## Raw data:
* * *

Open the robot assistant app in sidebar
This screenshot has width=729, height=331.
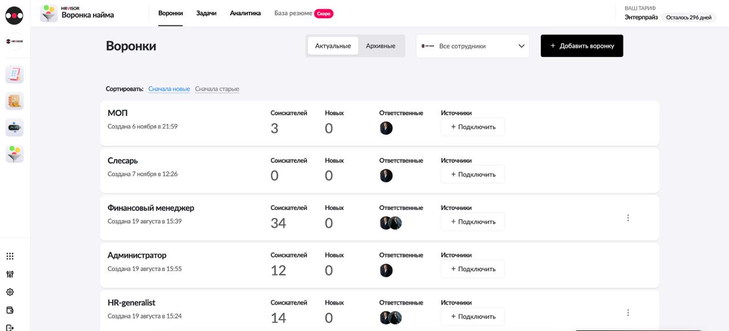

* * *

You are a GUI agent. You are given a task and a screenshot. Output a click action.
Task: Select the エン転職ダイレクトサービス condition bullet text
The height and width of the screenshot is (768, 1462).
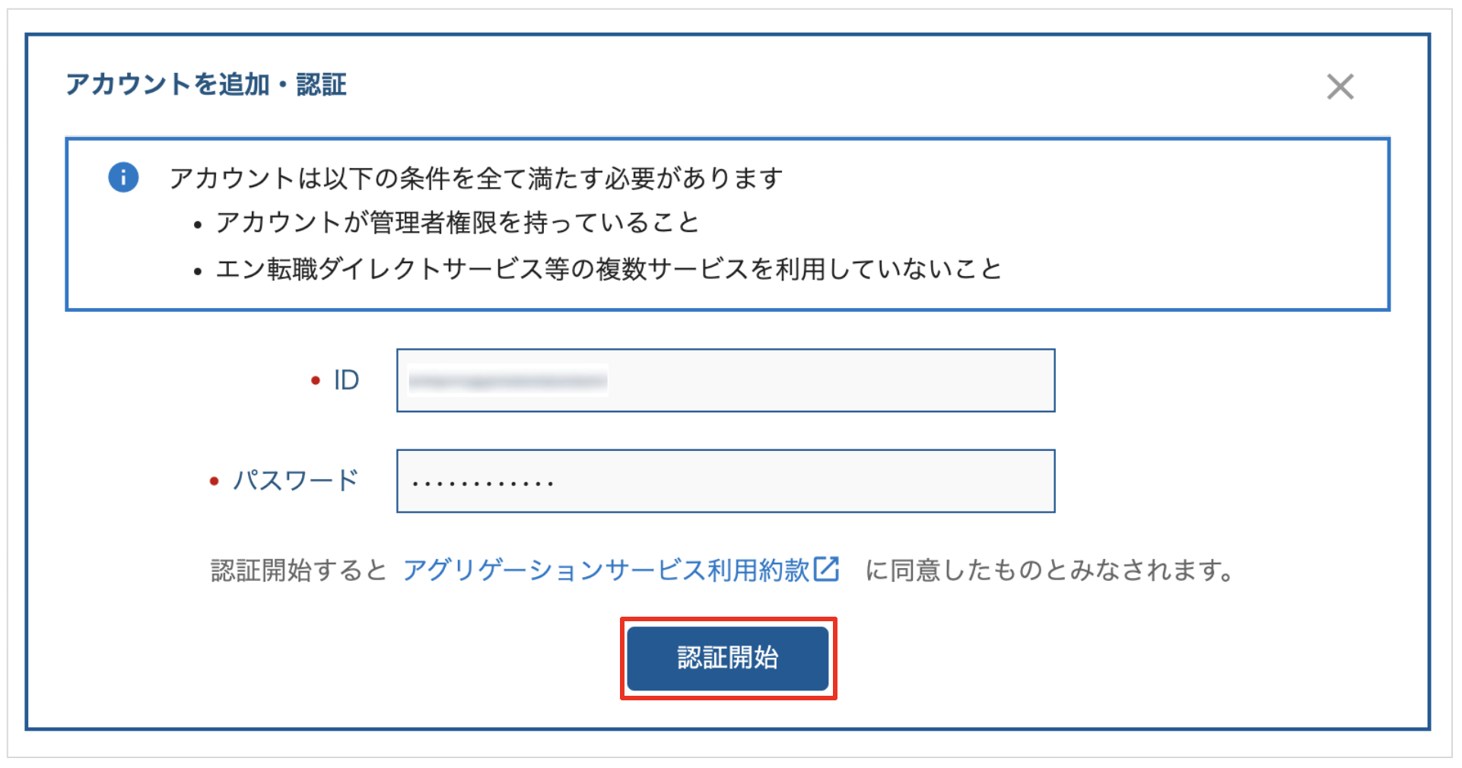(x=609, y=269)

* * *

Lay out the material between the lines holding "You are a GUI" and "(x=609, y=269)", inclusive, as a two-column CSV with the columns text and coordinates. Give one row per item of material, put each value in a single quoted field with line breaks turned into spaces, and leave the pictures out.

text,coordinates
"You are a GUI agent. You are given a task and a screenshot. Output a click action. Task: Select the エン転職ダイレクトサービス condition bullet text The height and width of the screenshot is (768, 1462).","(x=609, y=269)"